A pixel is the smallest item in a display, camera sensor, or image that has an individual color value. Pictures are made up of pixels (also referred to as "px").
Camera sensor size is usually expressed in the total number of pixels. If your sensor is 4000 pixels wide and 3000 pixels high you have a 12,000,000 pixel or 12 megapixel sensor. Modern computer monitors have fixed horizontal and vertical pixel dimensions. Different monitor sizes can have the same pixel dimension, but different resolutions (see Resolution section below).
Resolution is the amount of pixels per length unit, commonly expressed as PPI (Pixels Per Inch) or DPI (Dots Per Inch).

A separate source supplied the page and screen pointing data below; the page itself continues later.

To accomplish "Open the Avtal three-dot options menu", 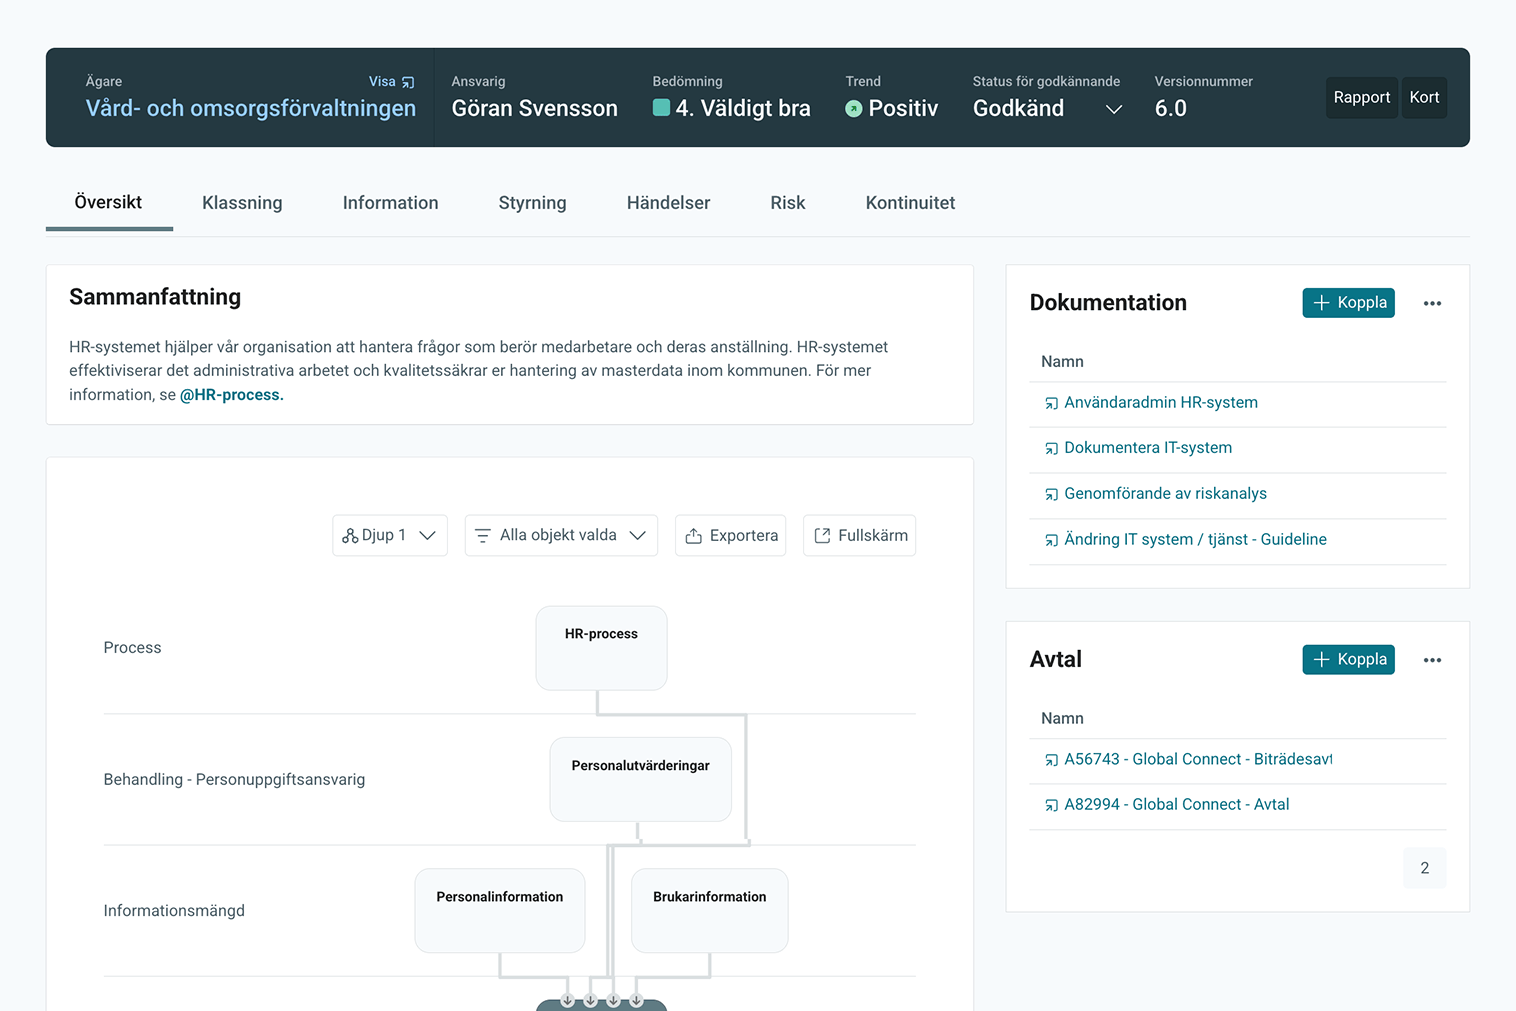I will (1432, 660).
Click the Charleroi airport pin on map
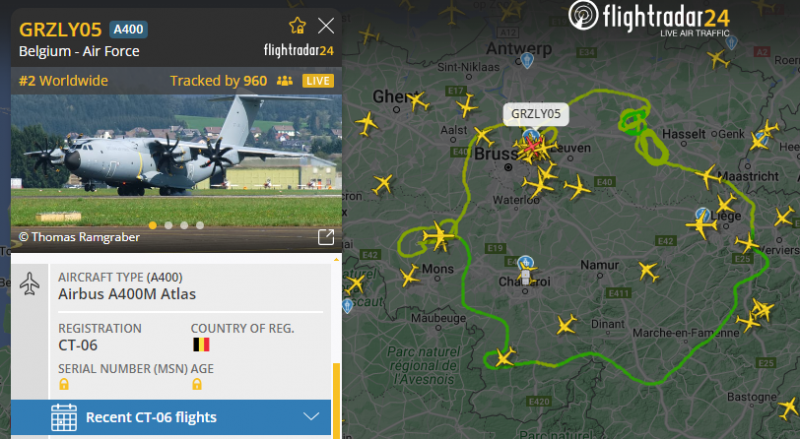Image resolution: width=800 pixels, height=439 pixels. (526, 263)
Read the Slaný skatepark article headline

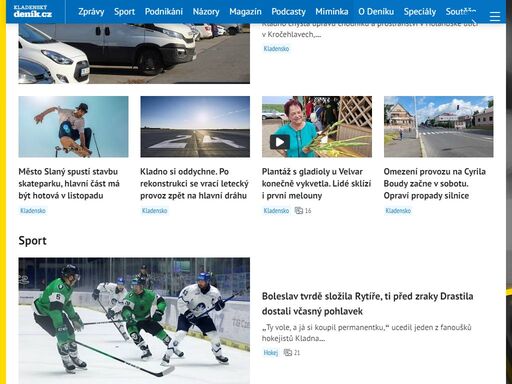click(69, 184)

- PPI is the correct way to express display or image resolution. For example, a 1920x1080 monitor that has a 30-inch wide display will have a 64 PPI horizontal resolution (1920 pixels / 30 inches = 64 PPI). The vertical resolution is usually the same value so that the pixels are square and do not distort images.

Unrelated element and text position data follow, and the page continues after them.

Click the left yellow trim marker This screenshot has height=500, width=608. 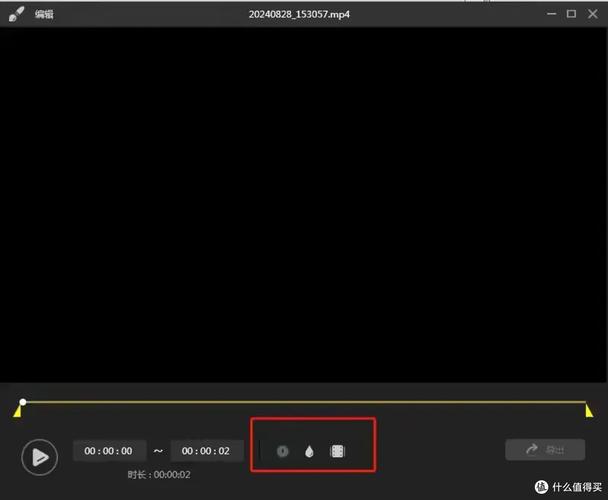pyautogui.click(x=18, y=411)
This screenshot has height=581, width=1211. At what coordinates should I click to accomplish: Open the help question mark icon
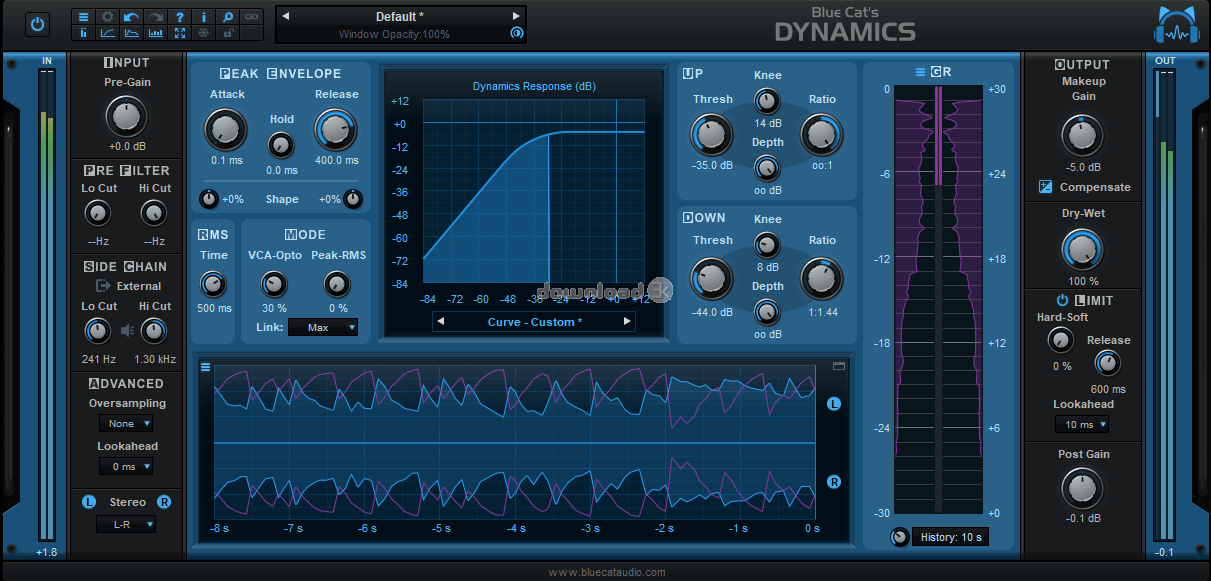coord(179,17)
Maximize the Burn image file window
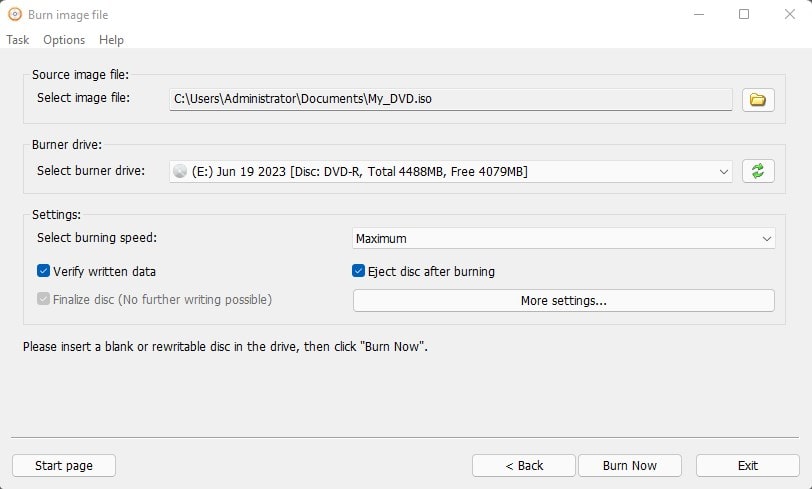Viewport: 812px width, 489px height. [744, 15]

- DPI is a term from printing technology and refers to printed dots which form spots in a raster screen pattern. When an image is printed at a high enough resolution, you cannot detect spots but instead see a smooth gradient. Some printers simulate gradients with a raster screen pattern:
To view an image on a monitor, you can display each pixel of the image as a pixel on the monitor or scale the image to recalculate the image pixels since you can’t change the size of the monitor’s pixels. This can be as easy as multiplying existing pixels to upscale, or using more intelligent interpolation algorithms. Downscaling is done with similar methods.
Note: Repeated sampling of an image can result in quality loss. For best results, start from the original image and directly upscale or downscale to the output size (for example, avoid downscaling from an upscaled image).
When picture size is expressed in pixels without mentioning the resolution, the actual picture size that will be displayed is unknown. To get the size in inches, divide the size in pixels by the resolution in PPI.
Example: If a 4000x3000 px image has a 300 dpi resolution, it will print as a 13.33 x 10 inch photo. At 150 dpi, the image will print as a 26.67 x 20 inch photo.
If you want an image to print as a specific size, you can either let your software change the resolution and let the print driver resample the image for output, or you can manually resample to the correct resolution which means changing the pixel size of the image. In most cases both options will have the same effect.